Task goal:
Taking the lines below one at a time, count those with the string "agent" and give the result alone.

··· Task data ···

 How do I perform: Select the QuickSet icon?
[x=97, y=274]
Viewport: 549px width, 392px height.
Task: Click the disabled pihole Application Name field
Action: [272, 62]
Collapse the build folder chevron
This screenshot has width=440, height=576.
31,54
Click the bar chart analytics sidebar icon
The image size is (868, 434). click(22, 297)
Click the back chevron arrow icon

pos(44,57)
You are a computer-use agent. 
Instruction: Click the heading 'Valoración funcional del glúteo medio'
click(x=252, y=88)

···
··· Task data ···

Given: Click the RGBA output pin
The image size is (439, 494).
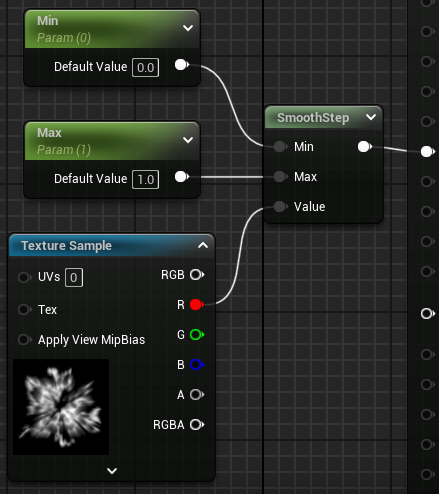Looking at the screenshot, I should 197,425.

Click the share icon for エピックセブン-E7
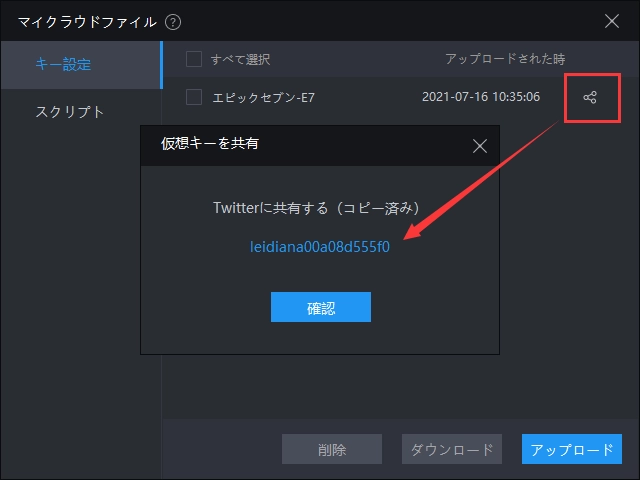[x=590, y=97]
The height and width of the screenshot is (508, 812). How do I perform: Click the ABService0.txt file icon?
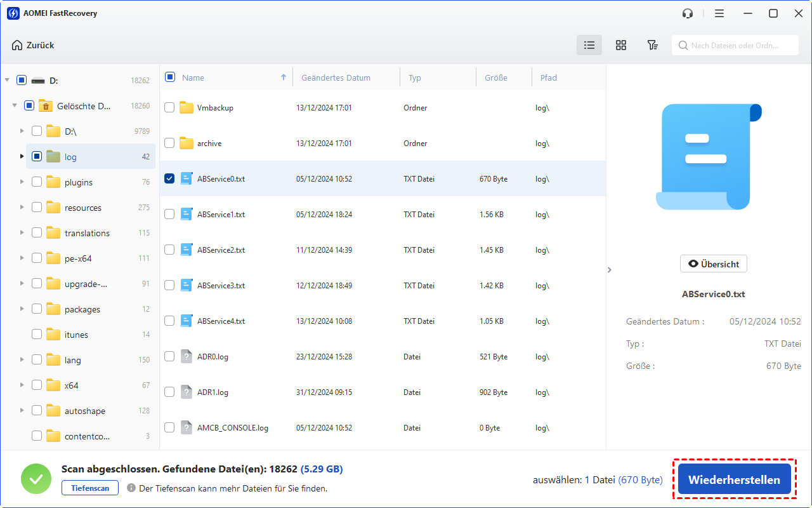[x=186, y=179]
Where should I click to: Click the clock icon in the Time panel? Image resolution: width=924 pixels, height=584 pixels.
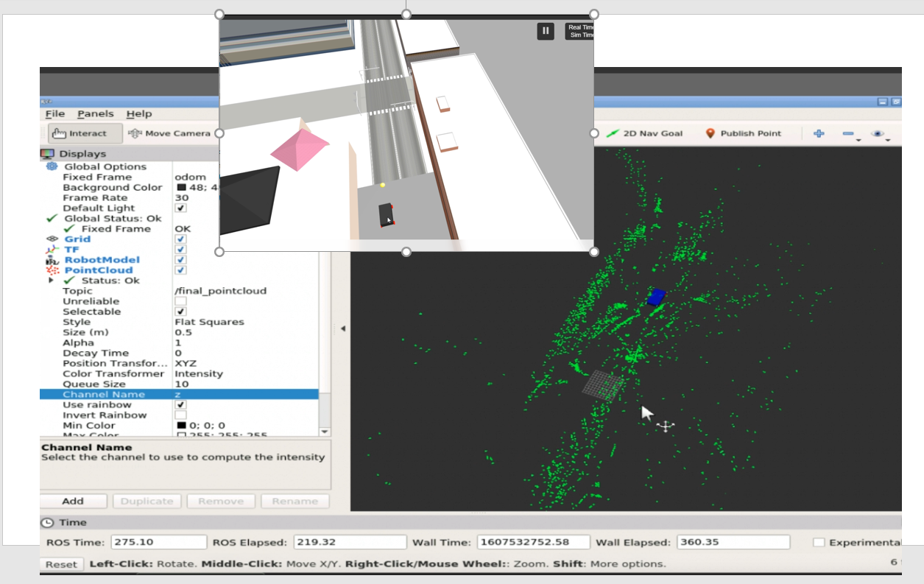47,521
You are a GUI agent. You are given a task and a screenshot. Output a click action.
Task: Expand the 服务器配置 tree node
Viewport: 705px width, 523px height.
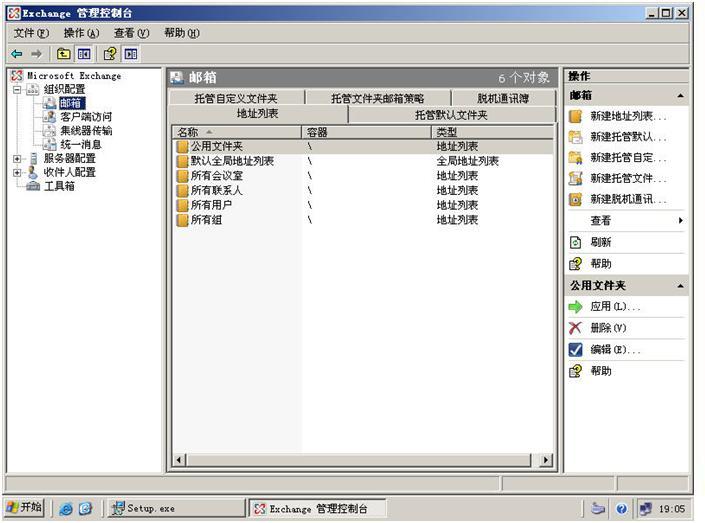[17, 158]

···
··· Task data ···

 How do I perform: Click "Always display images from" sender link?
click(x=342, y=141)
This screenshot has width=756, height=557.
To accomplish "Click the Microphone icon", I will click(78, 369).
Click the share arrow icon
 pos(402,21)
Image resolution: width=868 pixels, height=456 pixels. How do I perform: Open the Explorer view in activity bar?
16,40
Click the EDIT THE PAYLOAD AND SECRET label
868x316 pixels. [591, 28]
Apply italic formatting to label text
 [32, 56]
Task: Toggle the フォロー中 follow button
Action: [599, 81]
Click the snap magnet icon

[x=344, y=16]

···

Task solution:
2